いっぽう、近所の親子三人が用もないのに何度も来る。最初は詐欺師に、息子の部下なら息子の似顔絵をかけという。詐欺師を追い詰めるかと思うと、だんだんこの親子自体がおかしなことを言い始める。別々にやってきては、息子は両親がボケ始めえてるといい、両親は息子が若年性アルツハイマーだという。互いに、相手が逃げた、行方不明だと言っては助けを求めて、混乱させる。
かと思うと、別の村人が「この家の息子は死んだ。あんた調査が足りない」といい出し、老妻は「いや、生きてる。今海外で商社マンだ」と。
いつの間にか、詐欺師は家の息子に扱われ、甲斐甲斐しく朝食を作る…。
同じ人でも、出てくるたびに言うことが変わる。コントの連続のようで、笑いにはことかかないが、なにが真実かというと、つかみどころがない。すべての解釈をするりとかわす、軟体動物のような舞台。老人役の三人が、自然体でユーモアがあって良かった。これは痴呆化(高齢化)進む日本の桃源郷かもしれない。ボケても人は幸せに生きていけると。

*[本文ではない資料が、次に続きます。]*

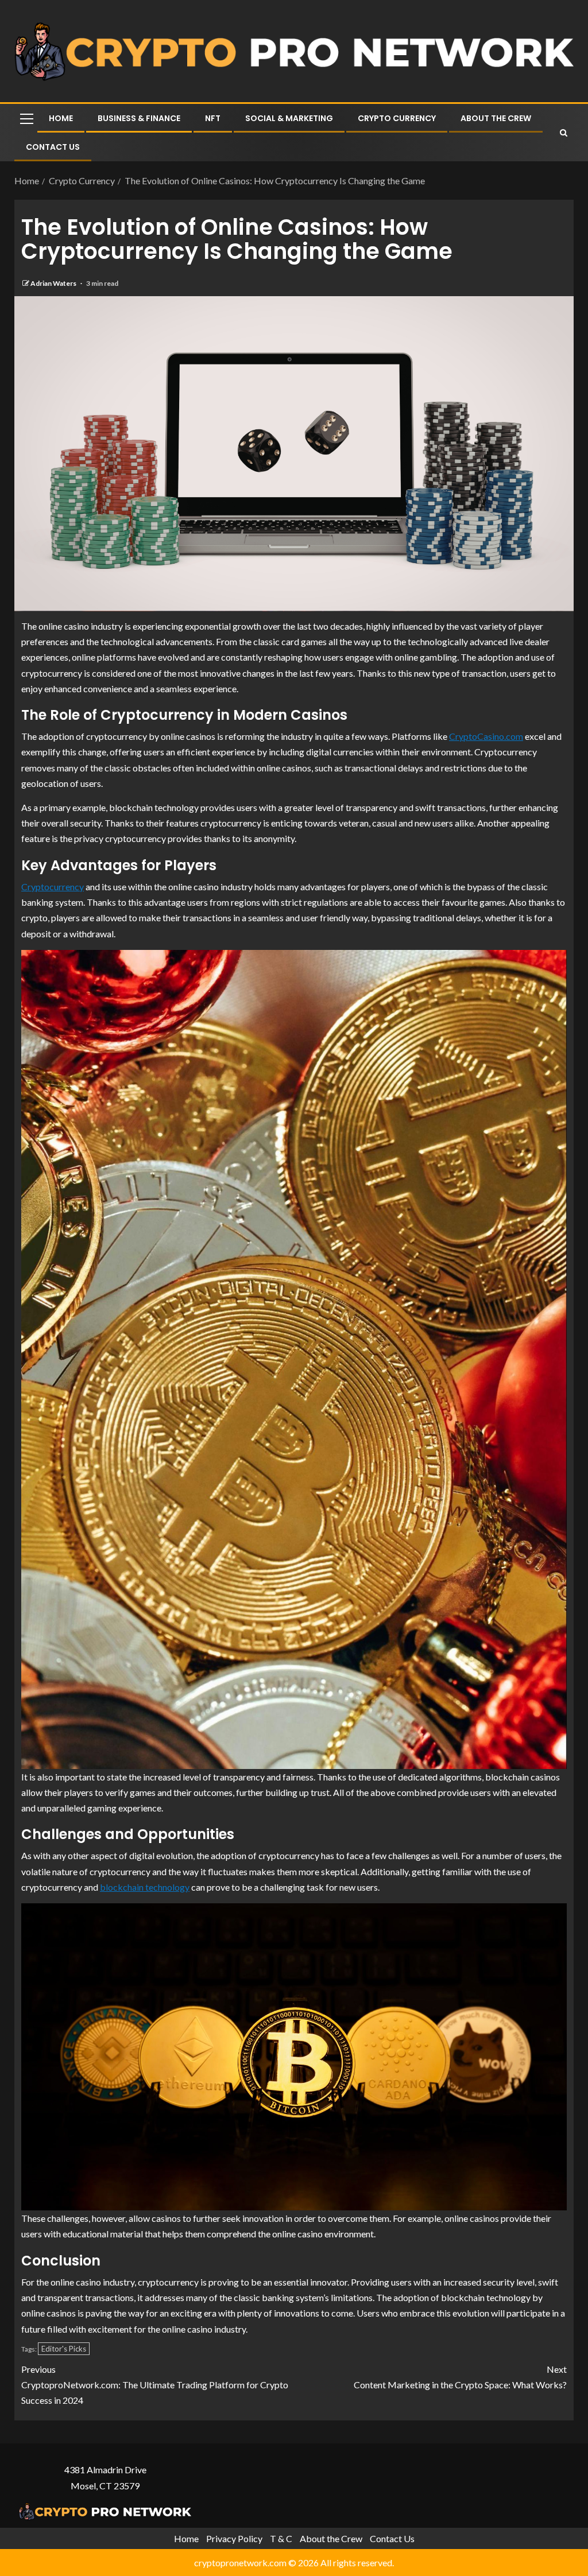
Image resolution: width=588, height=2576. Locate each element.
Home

途中の場面の区切りに、テレビの甲子園中継の音が効果的に使われていた。冒頭の老人の会話からして「加山雄三と歌丸は同じ歳だぜ」「嘘だろ」と、懐かしい昭和ネタでくすぐっていた。歌丸が司会の「笑点」といい、甲子園テレビ中継と言い、古き良き時代のノスタルジーをくすぐる。高齢者を描くツボにはまっていた。